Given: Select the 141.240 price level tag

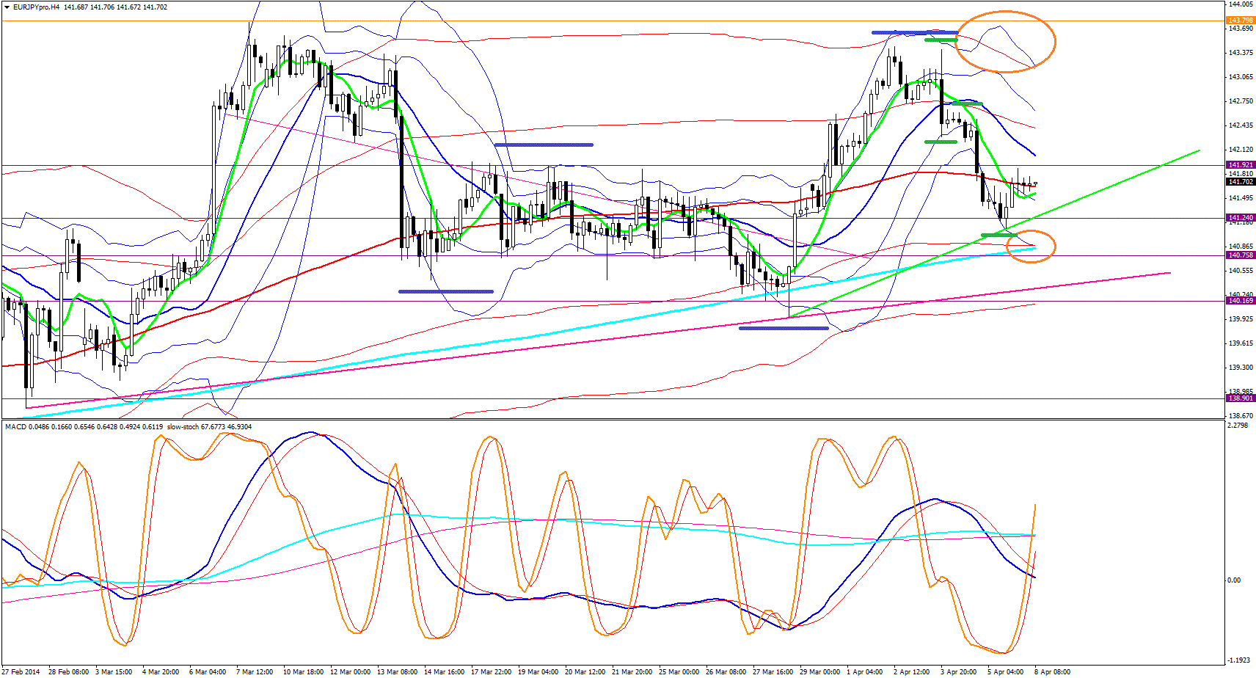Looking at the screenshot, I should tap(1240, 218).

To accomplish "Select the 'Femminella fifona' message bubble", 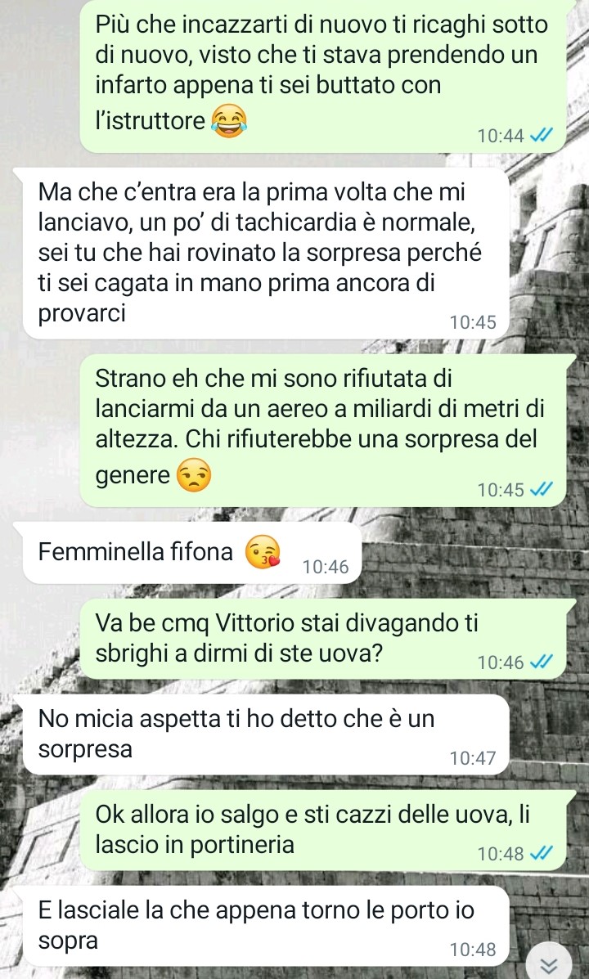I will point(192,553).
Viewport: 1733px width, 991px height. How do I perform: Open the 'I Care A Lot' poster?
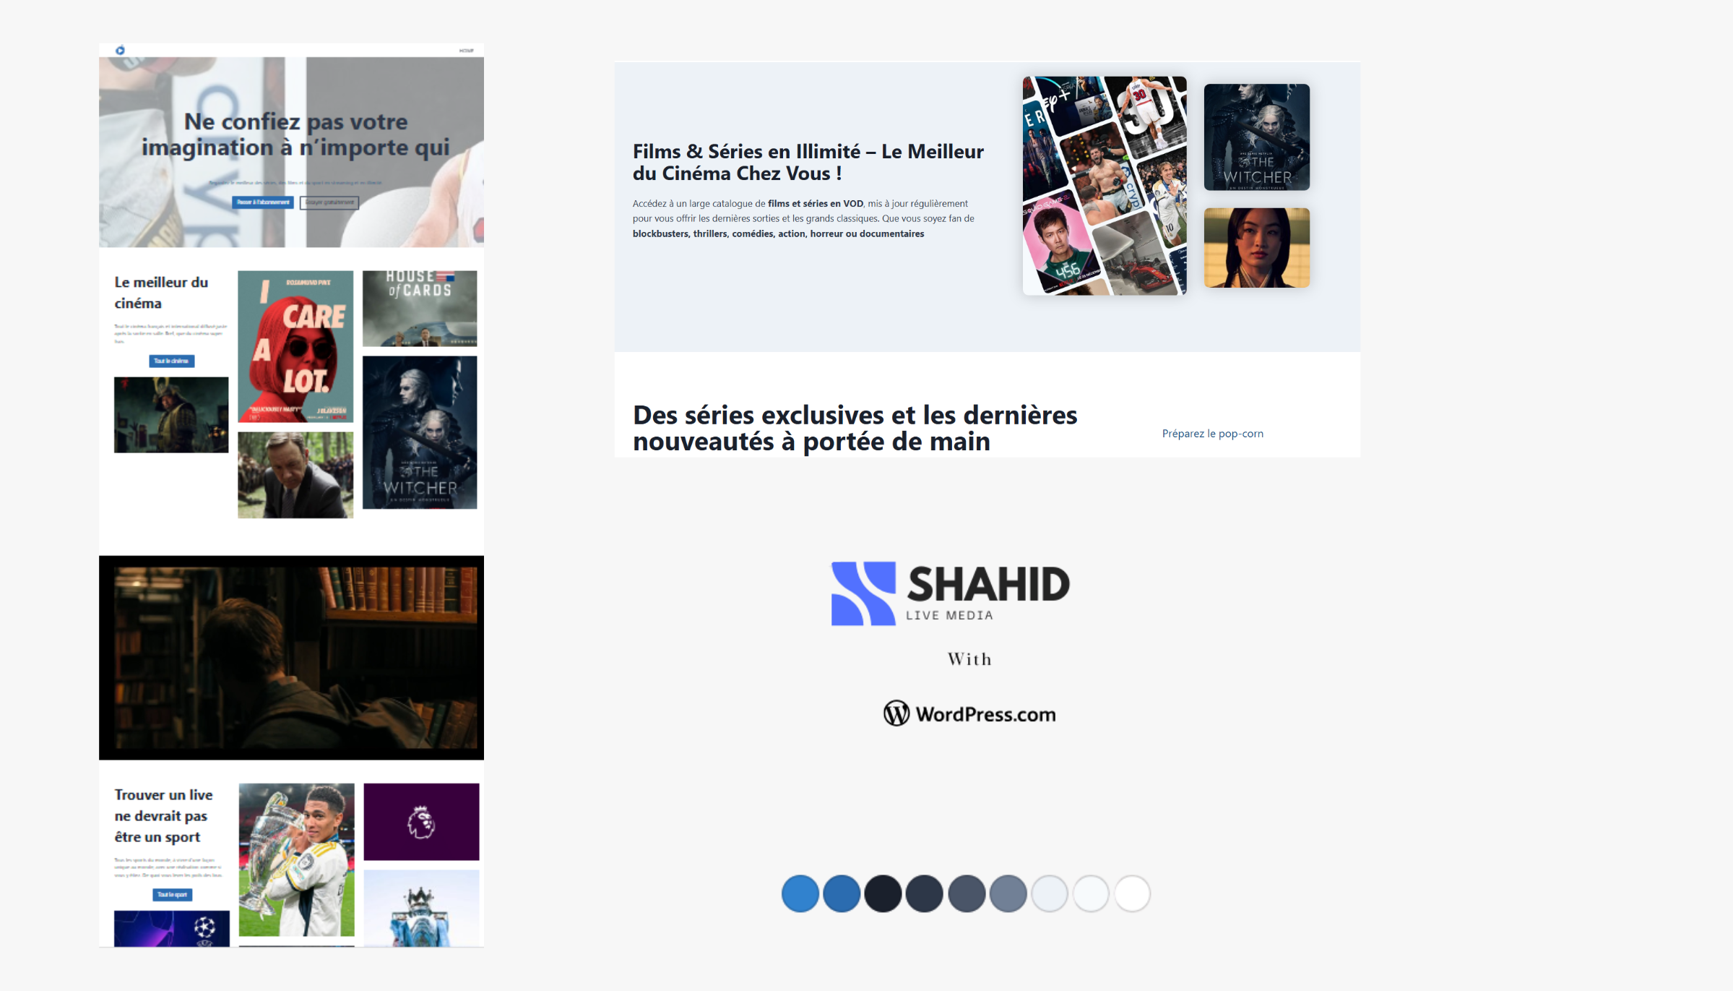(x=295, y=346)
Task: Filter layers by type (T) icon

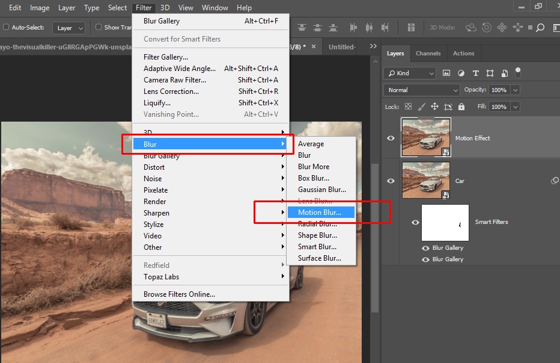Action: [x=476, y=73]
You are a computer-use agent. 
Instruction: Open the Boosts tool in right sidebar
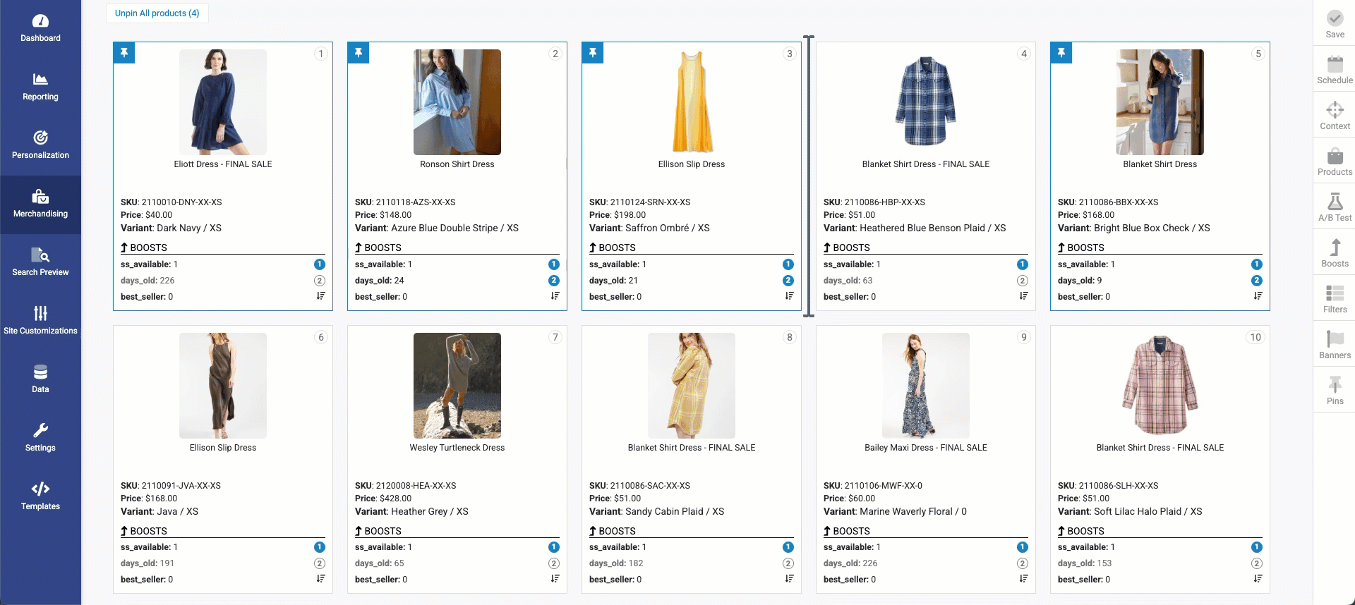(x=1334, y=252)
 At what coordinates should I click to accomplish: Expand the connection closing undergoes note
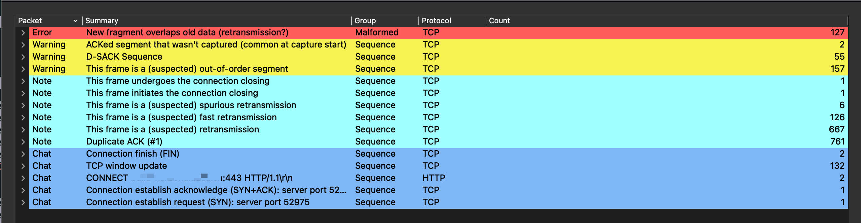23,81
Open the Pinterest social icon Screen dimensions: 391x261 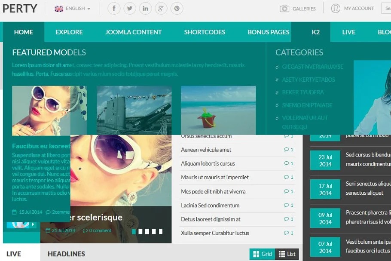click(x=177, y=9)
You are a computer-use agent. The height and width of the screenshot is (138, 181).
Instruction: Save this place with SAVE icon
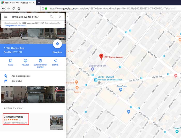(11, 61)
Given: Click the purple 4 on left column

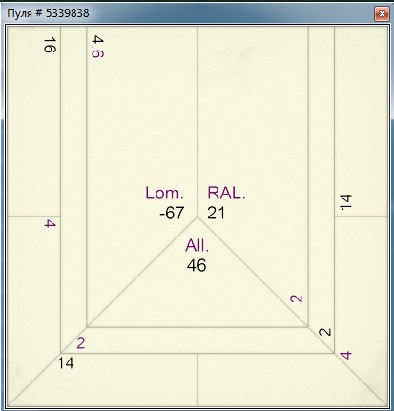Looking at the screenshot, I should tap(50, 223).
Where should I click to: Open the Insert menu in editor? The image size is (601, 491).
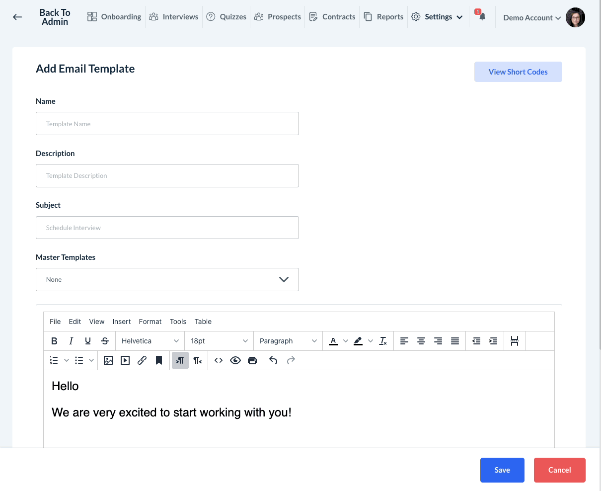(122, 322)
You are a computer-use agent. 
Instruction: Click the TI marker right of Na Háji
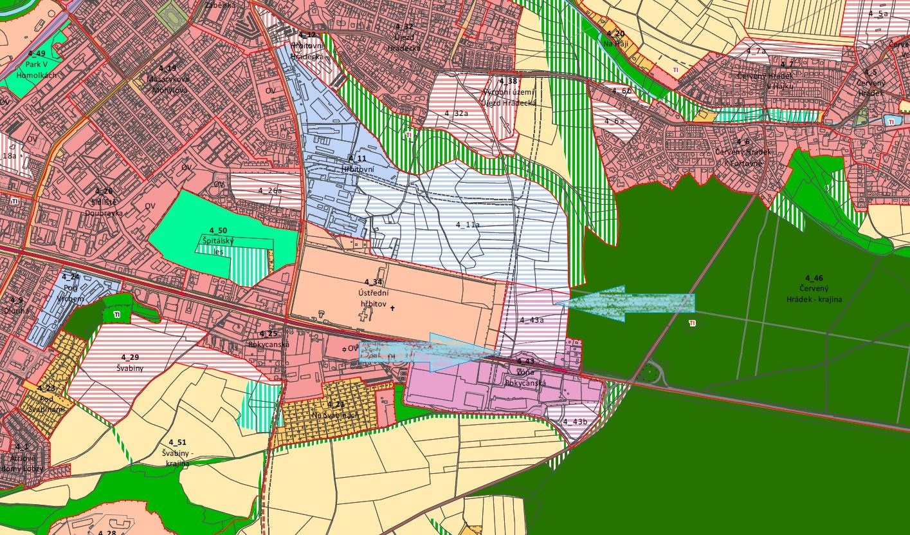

# [What to produce]
Starting at the line that contains "Where should I" and continuing to the end of the records, lay out each line as a string in a JSON list, skipping any blank lines. Leave the pictures out.

# [Answer for this exercise]
[
  "Where should I click to: Open the Insert menu in editor? The image size is (601, 491).",
  "(122, 322)",
  "You are a computer-use agent. ",
  "Instruction: Click the TI marker right of Na Háji"
]